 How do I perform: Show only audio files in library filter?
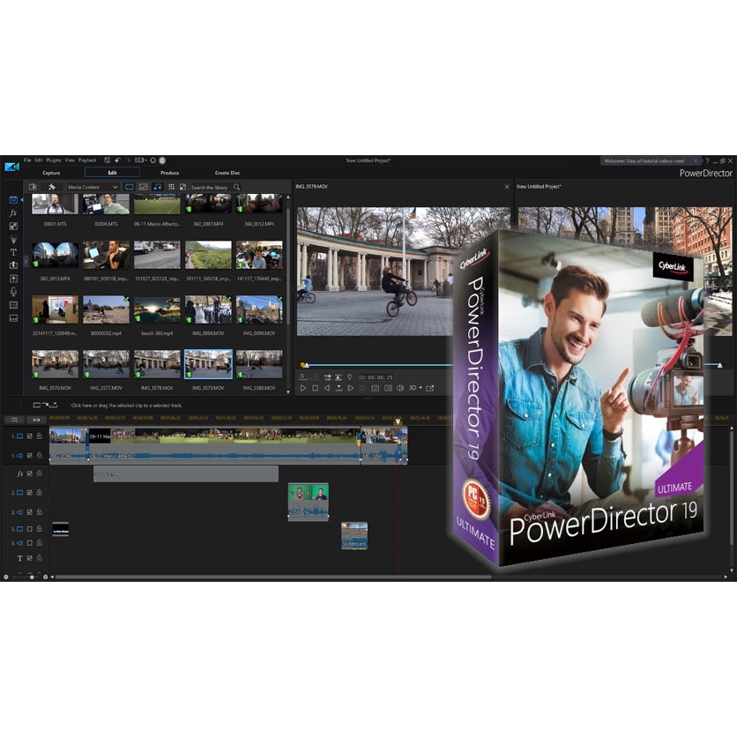158,187
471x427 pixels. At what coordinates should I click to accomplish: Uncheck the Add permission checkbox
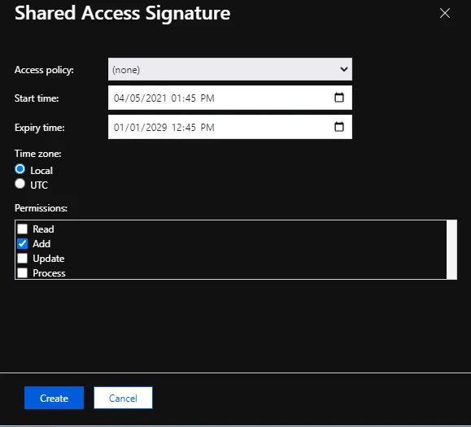[x=22, y=243]
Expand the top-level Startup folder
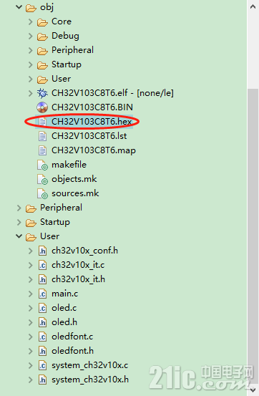The width and height of the screenshot is (259, 396). click(x=19, y=222)
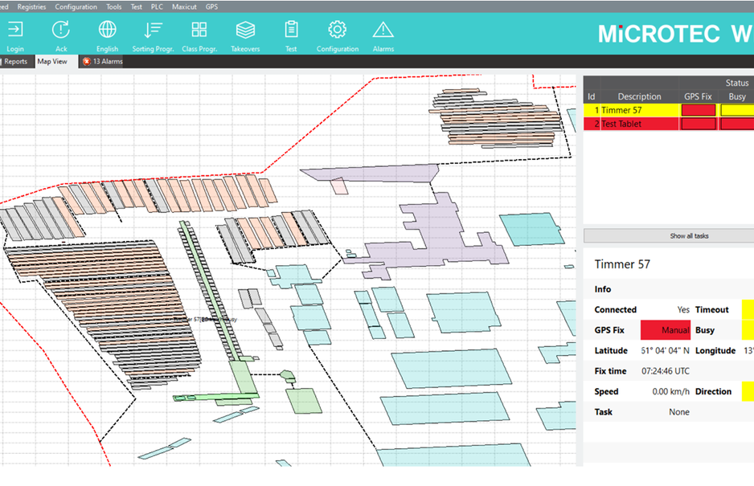754x486 pixels.
Task: Open Sorting Progr. from toolbar
Action: (x=153, y=31)
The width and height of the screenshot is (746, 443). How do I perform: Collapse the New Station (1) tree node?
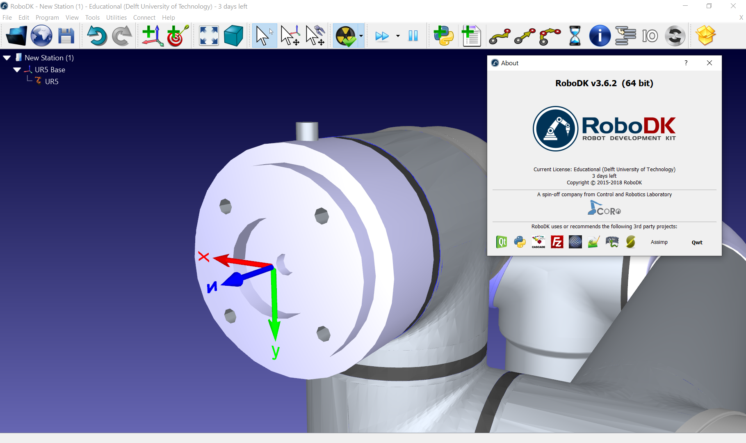click(7, 58)
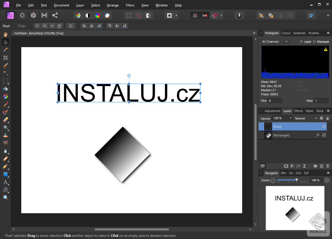Open the Normal blend mode dropdown
The image size is (332, 239).
click(306, 118)
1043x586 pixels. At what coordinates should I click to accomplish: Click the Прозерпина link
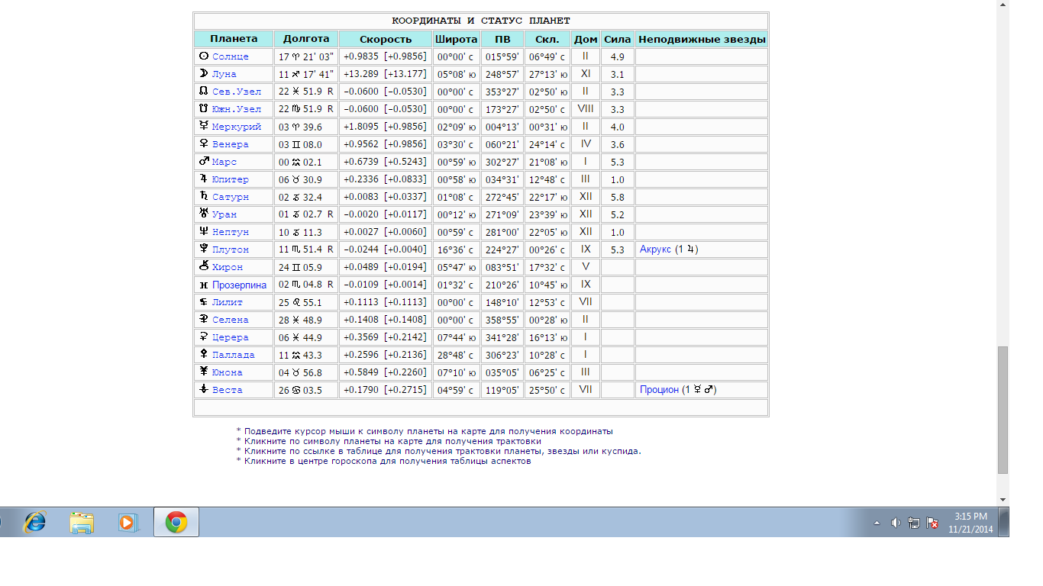(240, 285)
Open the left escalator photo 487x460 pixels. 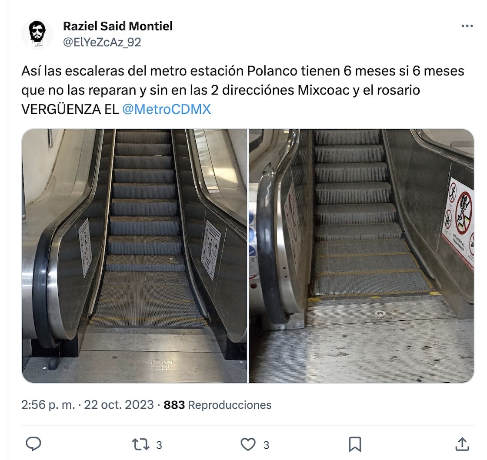coord(134,256)
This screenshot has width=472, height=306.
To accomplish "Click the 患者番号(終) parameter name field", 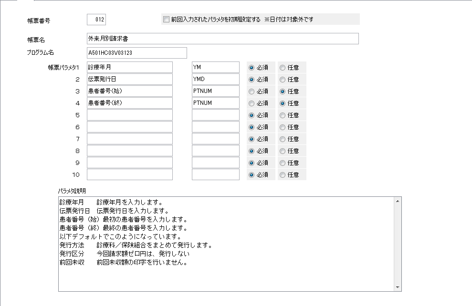I will (129, 103).
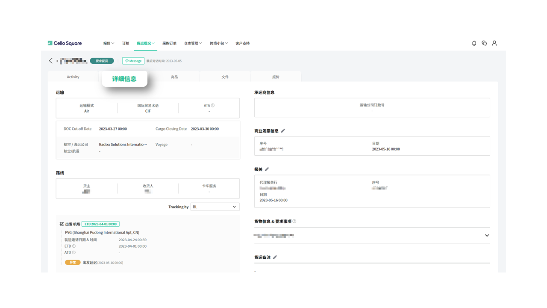Switch to the Activity tab
The height and width of the screenshot is (308, 547).
73,77
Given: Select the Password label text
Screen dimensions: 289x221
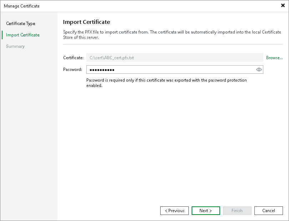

+++++

Exact copy, pictures excluded: print only the lines from the line containing "Given: Select the Password label text" through the end of the records.

Your response -
Given: Select the Password label text
Screen dimensions: 289x221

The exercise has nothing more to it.